Wow, why is everyone taking the news of a janitor knowing about a piece of literature so strangely?
Sub-Plots?
Angie developed a spiritual wanderlust---
Ed Grayson, Chairman of the English Department---
Carl, the janitor’s helper,--
There seems to be many sub-plots being developed. A couple can make a long story more interesting and is needed to hold the interest; but too many at once could cause confusion by the reader losing track of the main story.
“You know that custodian, Carl, ...the janitor’s helper,” Grace spoke in a casual unassuming
Ed Grayson will be waiting to ambush the Janitor’s Helper.”
Grace cringed hearing the term coming from someone with little more than a high school education—
One freckle-faced, floppy-eared boy, who reminded Grace in a twisted sort of way of Alfred E Newman
but her mind balked at the effort. What if this silly kid ended up marrying the girl of
This is reinforcing her image of being conceited - snobbish, to me. She can say 'janitor's helper', but the common clerk is out of place? She can't see the boy as a success because of how he looks? I don't know if I should be leaning toward liking her or not. I can't figure her out yet. If this is done purposely, to catch the reader, you're doing a good job. I hope she grows and changes along the way.
in the early 1600’s. The Wampanoag Tribe presently numbered about 1500 on the Cape. Each July 4th they joined with other tribes from across the country to celebrate their traditional customs, folklore and dance.

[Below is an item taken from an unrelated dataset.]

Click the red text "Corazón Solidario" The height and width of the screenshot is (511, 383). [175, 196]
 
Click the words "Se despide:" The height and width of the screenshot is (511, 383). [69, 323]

Ospreys were one of the largest birds of prey in North America. The wingspan alone
There is quite a bit of 'education' thrown in that sidetracks the reader from the theme of the story. I really haven't quite grasped the main theme yet, because of all the sidebars. You may want to tighten this up to stay on topic, at least until you've hooked the reader.
She saw little of Carl during this time. He seldom ate his lunch in the staff dining room and was either working snow removal or doing repairs in some other wing of the building.
I'm surprised she even remembers this much (after a year) about a man she's paid no attention to at all.
His eyes shrouded over, turned dull and inward as he leaned into his work. Rinsing the water after each pass, he swabbed the floor down with smooth, muscular strokes, paying special attention to the baseboards and space under the heating vents.
She's correcting papers, not paying any attention to him. Would she notice the special care he gave? Why? Could she really see his eyes from across the room?
Wait. She did know something else about the enigmatic mystery man.
Why is she suddenly so intriqued with this man? Is it so unusal for a man to know literature that it becomes the bane and talk of the staff? I can't make the connection on so little. I like that he is a mystery, it's catching my attention; but I'm not surprised that he can read and understand what he's read. There must be something more that has caught her interest so thoroughly. Maybe I just don't want to believe teachers are so egotistical to think they know more than anyone. Especially lowly janitors. I know some are, though.
As a long novel, this begins pretty well. I can't say it really caught my attention though, or convinced me to read on. It rambles and touches on too many topics along the way. (for me) I believe if it was tightened to concentrate on one or two aspects until the reader is hooked, it could then be opened up to more sub-plots slowly. You know readers want to know as much as possible as soon as possible. They aren't patient. Perhaps your intended audience is? Do you have a particular audience in mind?
I admire any that can write novels, it takes endurance that short story writers don't need. This is going to be good I think, surprises and twists are hinted at. I think I know where it's going by the title. Cutting extraneous info and tightening will pull it together well, I think.
I hope this helps some, that's its only purpose.